Gerolstein. Seit Juli verstärkt Nina-Marie Meisel als Oberärztin das Team der Psychiatrie, Psychotherapie und Psychosomatik sowie der psychiatrischen Tagesklinik des Marienhaus Klinikums Eifel St. Elisabeth Gerolstein. Bereits seit rund 30 Jahren besteht in Gerolstein eine psychiatrische Hauptfachabteilung mit einem Versorgungsauftrag für die Landkreise Vulkaneifel sowie Bitburg-Prüm. 2003 wurde das Angebot um eine psychiatrische Tagesklinik erweitert. „Diese langjährig gewachsene Struktur zur Behandlung psychisch kranker Menschen ist besonders wertvoll – gerade im ländlichen Raum. Eine verlässliche Versorgung in Wohnortnähe ist ein wichtiger Bestandteil einer erfolgreichen Therapie“, betont Nina-Marie Meisel. Die erfahrene Fachärztin für Neurologie und Psychiatrie ist aus persönlichen Gründen in die Eifel gezogen und freut sich, nun in der Region für die Patientinnen und Patienten und ihre Angehörigen da zu sein.
Meisel arbeitete zuvor in verschiedenen Kliniken im Ruhrgebiet.
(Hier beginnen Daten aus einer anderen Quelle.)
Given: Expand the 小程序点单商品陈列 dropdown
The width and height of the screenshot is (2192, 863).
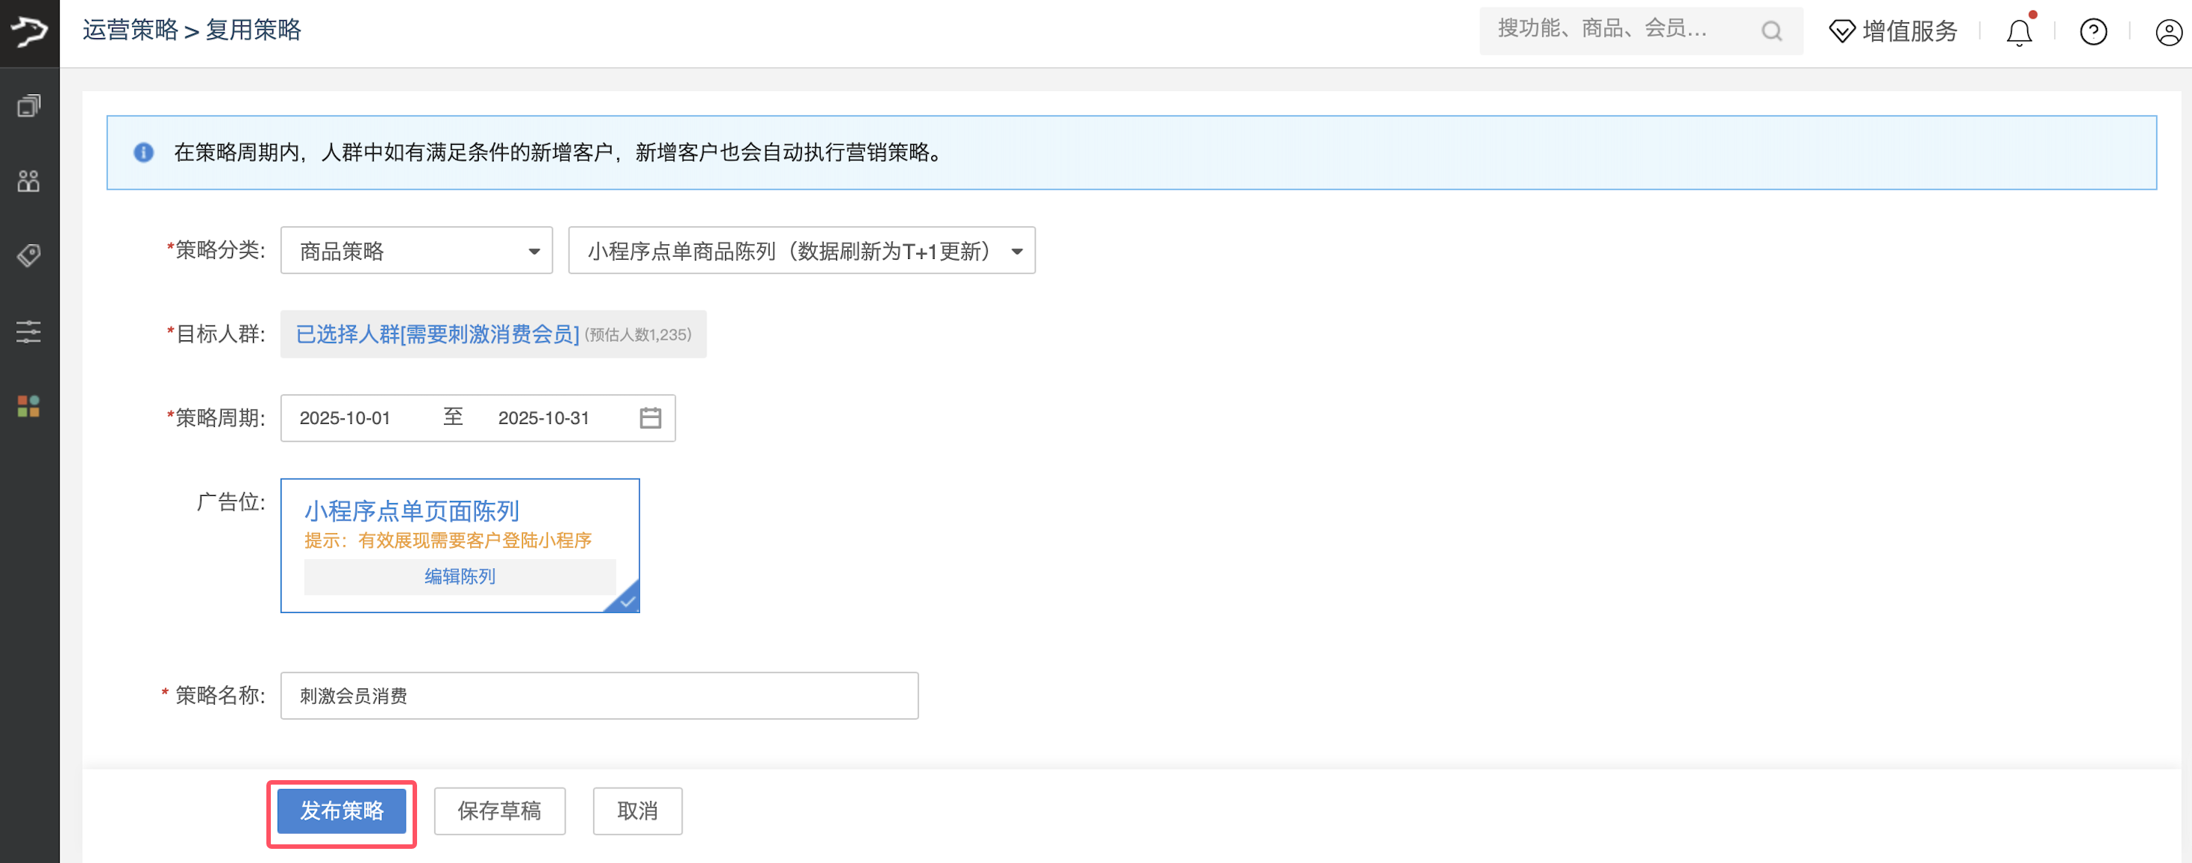Looking at the screenshot, I should [801, 251].
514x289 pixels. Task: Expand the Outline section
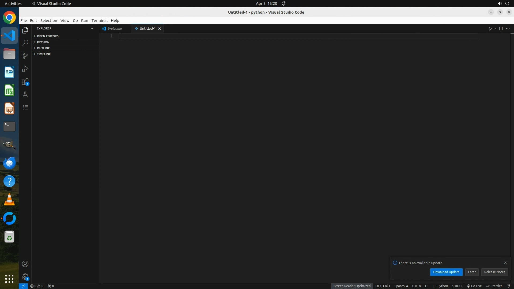(43, 48)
Ihre erste Facharztausbildung absolvierte sie in der Neurologie – mit Schwerpunkten in der Neuroonkologie, Epileptologie und der Behandlung von Schlaganfallpatientinnen und -patienten. Im Jahr 2021 legte sie zusätzlich die Facharztprüfung für Psychiatrie und Psychotherapie ab. Seither war sie unter anderem in der Gerontopsychiatrie, der Neuropsychiatrie sowie auf einer gesondert geschützten Station in einem sozialen Brennpunkt tätig.
„Ich arbeite sehr gerne in der Psychiatrie“, sagt sie. „Hier kann ich mir Zeit für die Patientinnen und Patienten nehmen und einen guten Kontakt zu ihnen aufbauen.“ Es helfe den psychisch Kranken, wenn sie spüren, dass sie gesehen werden, ist ihre Erfahrung. Zudem sei für die Betroffenen eine verlässliche psychiatrische Versorgung in der Nähe ihres Wohnortes wichtig. „Denn sie profitieren davon, wenn die Therapie in ihrem sozialen Umfeld stattfinden kann. Vor Ort gelingt die Wiedereingliederung viel besser und wir können sie dabei begleiten“, ist sie überzeugt.
In Gerolstein ist Nina-Marie Meisel Teil eines multiprofessionellen Teams aus Ärztinnen und Ärzten, Pflegekräften, Psychologinnen und Psychologen, Sozialarbeiterinnen und Sozialarbeitern sowie Ergo- und Bewegungstherapeutinnen. Gemeinsam behandeln sie das gesamte Spektrum psychiatrischer Erkrankungen wie Depressionen, Angststörungen, Psychosen, Borderline-Störungen oder Demenz. Auch das gesamte Spektrum psychosomatische Erkrankungen wird therapiert.
Für Suchtkranke führt die Abteilung zudem überregional Entgiftungstherapien durch – falls gewünscht – mit anschließender Rehabilitationsbehandlung. Ergänzt wird das Angebot durch die Möglichkeit der Substitutionsbehandlung.
Die psychiatrische Tagesklinik in Gerolstein ergänzt das vollstationäre Angebot. Sie richtet sich an psychisch stabilisierte Patientinnen und Patienten, die in der Lage sind, täglich zur Behandlung ins Krankenhaus zu kommen. Für viele ist dies der erste begleitete Schritt zurück in den Alltag. Sie finden hier Schutz, Unterstützung und ein individuell abgestimmtes Therapieprogramm. Ergänzend steht Patientinnen und Patienten auch die psychiatrische Institutsambulanz am Marienhaus Klinikum Eifel in Gerolstein offen – für eine wohnortnahe, ambulante Versorgung.